● **Action item**: Where a line contains "The image size is (217, 171).", begin there and restate word for word every line to the end of the entries below, pictures excluded.

──────── Provided information ────────

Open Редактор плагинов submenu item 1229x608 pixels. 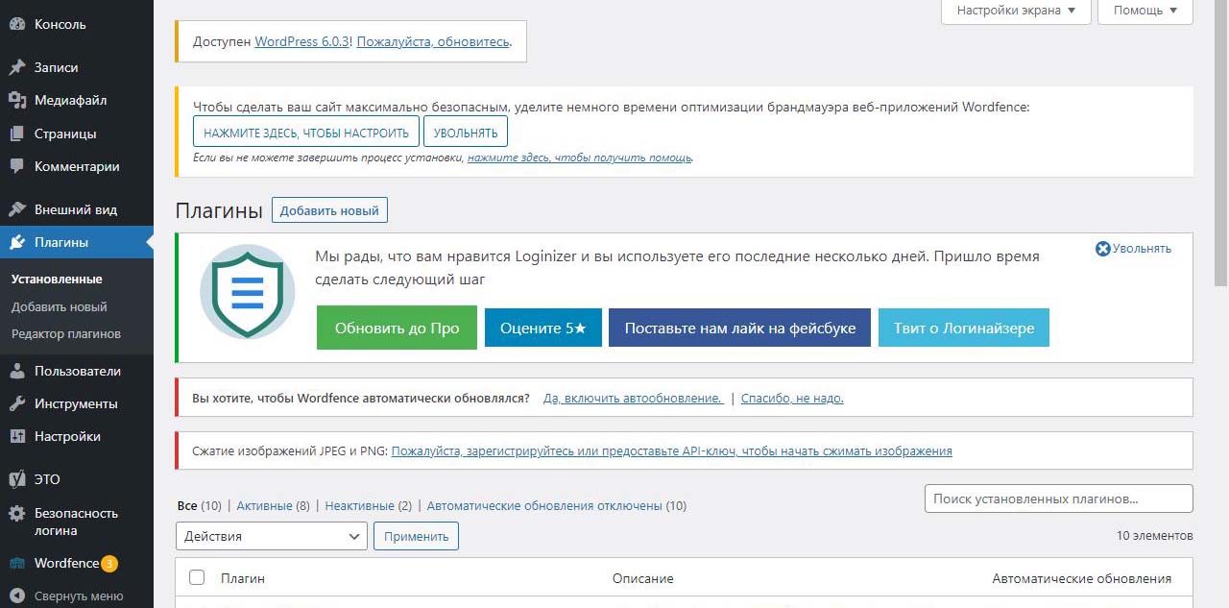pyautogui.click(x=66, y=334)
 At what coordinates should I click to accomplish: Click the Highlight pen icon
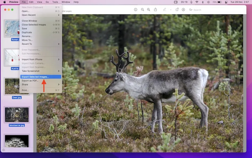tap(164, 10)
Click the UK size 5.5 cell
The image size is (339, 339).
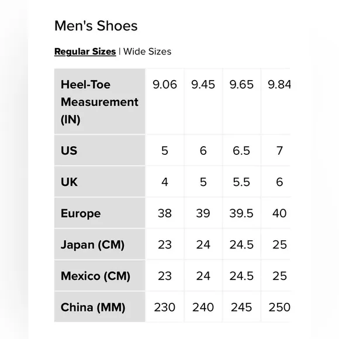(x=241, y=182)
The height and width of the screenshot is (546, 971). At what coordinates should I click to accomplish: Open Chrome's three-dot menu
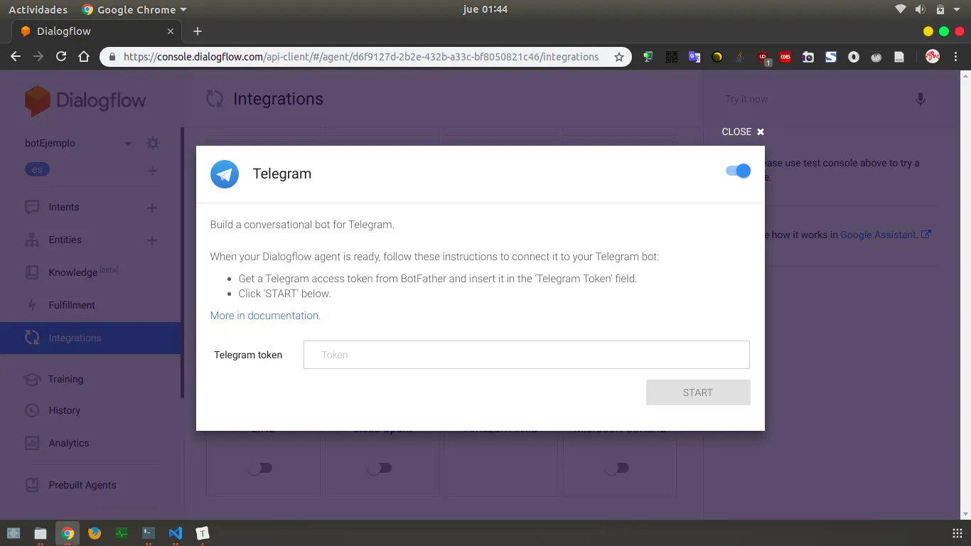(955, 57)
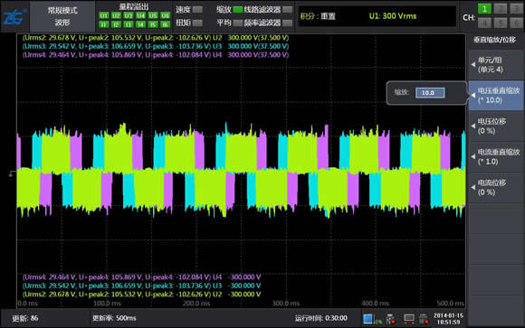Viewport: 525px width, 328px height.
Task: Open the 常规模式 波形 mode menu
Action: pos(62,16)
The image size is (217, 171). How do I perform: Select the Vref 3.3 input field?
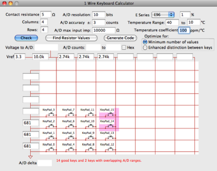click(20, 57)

────────

● **Output of the exercise**:
The image size is (217, 171). How do I perform: Select the Vref 3.3 input field?
click(20, 57)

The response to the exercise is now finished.